Prince had been reportedly trying to check in to drug abuse treatment but couldn't get an appointment before he died. As my colleague Julia Belluz reported, that even a rich celebrity couldn't access care in time demonstrates how difficult it can be to get into treatment. According to 2014 federal data, at least 89 percent of people who met the definition for a drug abuse disorder didn't get treatment. Patients with drug abuse disorders also often complain of weeks- or months-long waiting periods for care.
The news of Prince's overdose is absolutely tragic, but it's also an issue that Americans are becoming more and more aware of. According to a Kaiser Family Foundation survey, one in five Americans has a family member who's addicted to prescription painkillers, and more than four in 10 Americans personally know someone who's addicted. And in 2014, overdose deaths reached a record high, because of the increase in opioid deaths.
The opioid painkiller epidemic goes back to the 1990s
Back in the 1990s, doctors believed — and many still do — in the need to treat pain as a serious medical issue. There's a good reason for that: About 100 million US adults suffer from chronic pain, according to a 2011 report from the Institute of Medicine.

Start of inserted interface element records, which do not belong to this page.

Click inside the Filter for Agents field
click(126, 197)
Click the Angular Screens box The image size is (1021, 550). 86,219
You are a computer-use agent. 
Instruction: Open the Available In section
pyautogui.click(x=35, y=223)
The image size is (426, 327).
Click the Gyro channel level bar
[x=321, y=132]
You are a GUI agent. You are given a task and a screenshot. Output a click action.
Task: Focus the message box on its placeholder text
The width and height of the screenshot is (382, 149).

Pharmaceutical companies took advantage of this concern. Through a big marketing campaign for doctors and by backing advocacy groups, they got doctors to prescribe products like OxyContin and Percocet in droves — even though the evidence for opioids treating long-term, chronic pain is fairly weak, although the drugs are effective for acute, short-term pain. The drugs proliferated, landing in the hands not just of patients but also teens rummaging through their parents' medicine cabinets, other family members and friends of patients, and the black market.

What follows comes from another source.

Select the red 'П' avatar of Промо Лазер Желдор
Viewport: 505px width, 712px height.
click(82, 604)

As a result, opioid painkiller deaths skyrocketed. In 2014, nearly 19,000 Americans died from overdoses linked to opioid painkillers — sometimes opioids alone, other times involving other drugs like alcohol and benzodiazepines, which are typically prescribed to relieve anxiety.
Seeing the rise in opioid abuse and deaths, doctors, clinics, and governments began to crack down on prescriptions for painkillers. Law enforcement, for instance, threatened doctors with incarceration and the loss of their medical licenses if they prescribed the drugs unscrupulously.
Ideally, doctors should still be able to get painkillers to the many patients who truly need them — after, for example, evaluating whether the patient has a history of drug abuse. But doctors who weren't conducting even such basic checks are being told — not just through the crackdown but by health care organizations and public education campaigns — to give more thought to their prescriptions.
But many people who lost access to painkillers were still addicted, so they looked for other ways to satisfy their habit. So some who could no longer access prescribed painkillers — or perhaps could no longer afford them — turned to a cheaper, more potent opioid, heroin. Not all painkiller users went this way, and not all heroin users started with painkillers, but statistics suggest many did: A 2014 study in JAMA Psychiatry found many painkiller users were moving on to heroin, and a 2015 CDC analysis found people who are addicted to prescription painkillers are 40 times more likely to be addicted to heroin.
So heroin abuse increased, and so did overdoses: In 2014, more than 10,000 deaths in the US were linked to heroin.
That doesn't mean cracking down on painkillers was a mistake. It appeared to slow the rising number of painkiller deaths, and may have prevented doctors from prescribing the drugs to new generations of potential addicts. So the crackdown did lead to more heroin deaths, but it will hopefully prevent future populations of drug abusers, which could have suffered even more overdose deaths.
But ultimately, the likely solution is to get opioid addicts into treatment to ensure they don't resort to even more dangerous drugs if painkillers are restricted. So the Obama administration, for one, is asking for more funding for treatment programs, including medication-assisted treatment like methadone and Suboxone. Some states have also talked up treatment programs, although others, like Louisiana and Indiana, have taken a "tough-on-crime" approach that focuses on incarcerating drug traffickers.
Whatever the approach, based on Kaiser's polling, most Americans don't believe that the government is doing enough — and many of them are being personally affected.